The pathology of Parkinson’s disease
Issue: BCMJ,
vol. 43 , No. 3 , April 2001 ,
Pages 142-147 Clinical Articles
ABSTRACT: The pathological features that characterize idiopathic Parkinson's disease have been recognized since the beginning of the last century. Important recent advances include the recognition of α-synuclein as the major biochemical component of Lewy bodies and clarification of the relationship between Parkinson’s disease and other neurodegenerative disorders such as Alzheimer’s disease and dementia with Lewy bodies. In addition to providing insight into disease pathogenesis, this new knowledge may soon provide real benefits in the form of improved disease treatment.
Several recent advances have provided important insights into Parkinson’s disease pathogenesis and its relationship to other conditions.
Introduction
As described in Dr Calne’s article there is currently some controversy as to what is meant by Parkinson’s disease (PD) and the appropriateness of the terminology.[1] Traditionally, PD has been viewed as a specific entity in which clinical parkinsonism (rigidity, bradykinesia, and tremor) is associated with the pathological findings of neuronal loss and Lewy bodies in the substantia nigra. Although this concept may soon be outdated, no alternative has yet gained wide acceptance. The following discussion describes the pathological changes classically associated with idiopathic PD, with emphasis on some recent developments and concepts.
Gross pathology
External examination of the brain is generally unremarkable, although PD patients who develop dementia may have a mild to moderate degree of cerebral atrophy. On cut sections, there is usually loss of pigment from the substantia nigra and locus ceruleus Figure 1. The caudate, putamen, globus pallidus, thalamus, and other brainstem structures appear normal.
Microscopic findings
The histopathological hallmark of PD is the loss of dopaminergic neurons from the substantia nigra associated with the presence of intraneuronal inclusions called Lewy bodies. Cell loss in the substantia nigra occurs in a region-specific manner, with the lateral ventral tier of the pars compacta being most affected.[2] It is estimated that at least 50% of the nigral neurons must degenerate to produce symptoms and, at autopsy, most cases show more than 80% reduction.

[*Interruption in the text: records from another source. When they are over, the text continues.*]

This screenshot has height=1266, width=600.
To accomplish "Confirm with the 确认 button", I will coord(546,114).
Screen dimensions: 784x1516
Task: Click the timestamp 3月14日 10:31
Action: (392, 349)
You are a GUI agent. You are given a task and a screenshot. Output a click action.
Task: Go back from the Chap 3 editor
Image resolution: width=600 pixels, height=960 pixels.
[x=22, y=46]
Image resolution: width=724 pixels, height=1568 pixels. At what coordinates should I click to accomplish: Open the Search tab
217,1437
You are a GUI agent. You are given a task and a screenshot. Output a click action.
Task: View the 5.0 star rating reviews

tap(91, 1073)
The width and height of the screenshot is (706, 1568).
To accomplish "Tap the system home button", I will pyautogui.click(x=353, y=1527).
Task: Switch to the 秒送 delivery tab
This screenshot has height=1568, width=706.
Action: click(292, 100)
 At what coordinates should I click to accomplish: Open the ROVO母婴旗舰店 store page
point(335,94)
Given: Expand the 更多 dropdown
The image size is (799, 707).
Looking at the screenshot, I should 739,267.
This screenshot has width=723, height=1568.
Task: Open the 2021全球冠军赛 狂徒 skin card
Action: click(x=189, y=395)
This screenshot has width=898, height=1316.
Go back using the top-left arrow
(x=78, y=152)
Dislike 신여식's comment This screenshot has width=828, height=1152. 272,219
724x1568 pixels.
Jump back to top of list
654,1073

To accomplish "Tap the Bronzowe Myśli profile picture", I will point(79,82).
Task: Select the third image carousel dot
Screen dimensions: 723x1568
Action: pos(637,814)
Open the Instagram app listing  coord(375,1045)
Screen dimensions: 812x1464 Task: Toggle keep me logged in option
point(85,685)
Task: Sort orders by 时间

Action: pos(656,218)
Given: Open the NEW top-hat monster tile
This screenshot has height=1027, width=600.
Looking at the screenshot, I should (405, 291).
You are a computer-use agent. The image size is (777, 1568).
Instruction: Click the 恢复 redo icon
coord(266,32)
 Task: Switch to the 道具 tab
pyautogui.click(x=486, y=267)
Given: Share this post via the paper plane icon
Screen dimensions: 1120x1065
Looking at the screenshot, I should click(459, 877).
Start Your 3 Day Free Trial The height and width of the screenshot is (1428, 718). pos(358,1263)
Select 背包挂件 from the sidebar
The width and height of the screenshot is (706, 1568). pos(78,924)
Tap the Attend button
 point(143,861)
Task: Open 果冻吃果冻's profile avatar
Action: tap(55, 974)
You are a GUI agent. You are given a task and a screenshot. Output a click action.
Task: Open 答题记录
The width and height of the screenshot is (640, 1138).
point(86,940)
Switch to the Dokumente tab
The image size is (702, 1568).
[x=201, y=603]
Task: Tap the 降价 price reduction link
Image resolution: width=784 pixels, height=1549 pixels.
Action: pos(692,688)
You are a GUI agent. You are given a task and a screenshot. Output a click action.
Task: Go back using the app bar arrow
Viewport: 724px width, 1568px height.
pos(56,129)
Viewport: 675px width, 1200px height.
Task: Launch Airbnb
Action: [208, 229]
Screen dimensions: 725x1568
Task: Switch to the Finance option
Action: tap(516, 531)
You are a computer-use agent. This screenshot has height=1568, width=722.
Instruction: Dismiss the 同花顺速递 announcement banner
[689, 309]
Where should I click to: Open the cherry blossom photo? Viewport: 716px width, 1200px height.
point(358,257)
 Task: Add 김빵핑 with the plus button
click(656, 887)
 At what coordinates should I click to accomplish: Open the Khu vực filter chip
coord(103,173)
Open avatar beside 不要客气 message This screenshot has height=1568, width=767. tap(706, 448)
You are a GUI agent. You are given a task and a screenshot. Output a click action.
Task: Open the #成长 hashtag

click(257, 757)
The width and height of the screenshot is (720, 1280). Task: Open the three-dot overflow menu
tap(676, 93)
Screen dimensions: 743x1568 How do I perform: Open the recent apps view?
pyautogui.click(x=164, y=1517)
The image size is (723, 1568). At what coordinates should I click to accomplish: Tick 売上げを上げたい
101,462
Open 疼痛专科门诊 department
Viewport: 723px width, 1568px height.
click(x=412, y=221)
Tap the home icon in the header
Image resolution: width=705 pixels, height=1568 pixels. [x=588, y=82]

Significant neuronal loss also occurs in the locus ceruleus, dorsal motor nucleus of the vagus, raphe nuclei, and nucleus basalis. Lewy bodies may be found in all of these locations, as well as in numerous other subcortical structures. Neurodegeneration is accompanied by reactive changes including astrogliosis and microglial cell activation. In pigmented nuclei, neuromelanin is released from dying neurons and may lie free within the neuropil (the complex, feltlike net of axonal, dendritic, and glial arborizations that forms the bulk of the central nervous system’s grey matter) or be taken up by macrophages.
Classical (brainstem) Lewy bodies
In 1912, Frederich H. Lewy first described intraneuronal inclusions in the substantia innominata and dorsal motor nucleus of the vagus in patients with paralysis agitans.[3] Seven years later, Tretiakoff recognized similar inclusions in the substantia nigra and called them corps de Lewy. Since then, Lewy bodies have been considered the pathological hallmark of idiopathic PD and most neuropathologists are reluctant to make the diagnosis in their absence.
Classical Lewy bodies are spherical intracytoplasmic neuronal inclusions, measuring 8 µm to 30 µm in diameter, with an eosinophilic hyaline core and a pale staining peripheral halo Figure 2A. They occasionally have a more complex, multilobar shape and more than one Lewy body may occur in a single cell. Following neuronal death, Lewy bodies may remain as an extracellular deposit in the neuropil Figure 2B. Ultrastructurally they are composed of radially arranged 7 nm to 20 nm filaments associated with granular electron dense material.
Lewy bodies are difficult to isolate and purify, so most of our understanding of their chemical composition is based on immunohistochemical studies. Until recently, the two main components were thought to be neurofilament proteins and ubiquitin. Neurofilament is a major component of the neuronal cytoskeleton and all three molecular forms of neurofilament are present in Lewy bodies.
Ubiquitin is a heat shock or cell stress protein that normally has a role in targeting damaged or unwanted cellular proteins for breakdown. The presence of ubiquitin suggests that Lewy bodies may represent a structural manifestation of a cytoprotective response designed to eliminate damaged cellular elements. Lewy bodies are also immunoreactive for other cytoskeletal elements (tubulin, microtubule-associated proteins), other cell stress proteins (αB-crystallin, amyloid precursor protein), synaptic vesicle proteins (synaptophysin, chromogranin), enzymes (protein kinases, ubiquitin-associated enzymes), and some complement proteins.
Non-proteinaceous components include fatty acids, sphingomyelin, and polysaccharides. Recently, genetic studies have led to the discovery of α-synuclein as an important constituent of Lewy bodies, and antibodies against this protein are proving to be highly sensitive and specific markers (see below).[4]
Brainstem Lewy bodies are not specific to PD; they have been described as an occasional finding in a number of neurological conditions and are an age-related incidental autopsy finding occurring in 2% to 10% of neurologically normal individuals. While some have suggested that such individuals may have presymptomatic PD,[2,5] others feel this indicates that Lewy bodies are not disease specific.[1]
Pale bodies
Pale bodies are ill-defined rounded areas of granular, pale-staining eosinophilic material that also occur in pigmented neurons of the substantia nigra and locus ceruleus. Although they are distinguished from Lewy bodies histologically, their similar immunocytochemical profile suggests they likely represent precursors to Lewy bodies.
Cortical Lewy bodies
In 1961, Okazaki reported finding Lewy bodies in the cerebral cortex of two patients with PD and atypical dementia.[6] Although subsequent cases of "diffuse Lewy body disease" were published, the condition was initially considered rare. In the late 1980s, with greater awareness of cortical Lewy bodies and the development of more sensitive staining methods, several groups reported finding cortical Lewy bodies in 15% to 25% of elderly demented patients,[7,8] making it the second largest pathological subgroup of dementia, after typical Alzheimer’s disease (AD).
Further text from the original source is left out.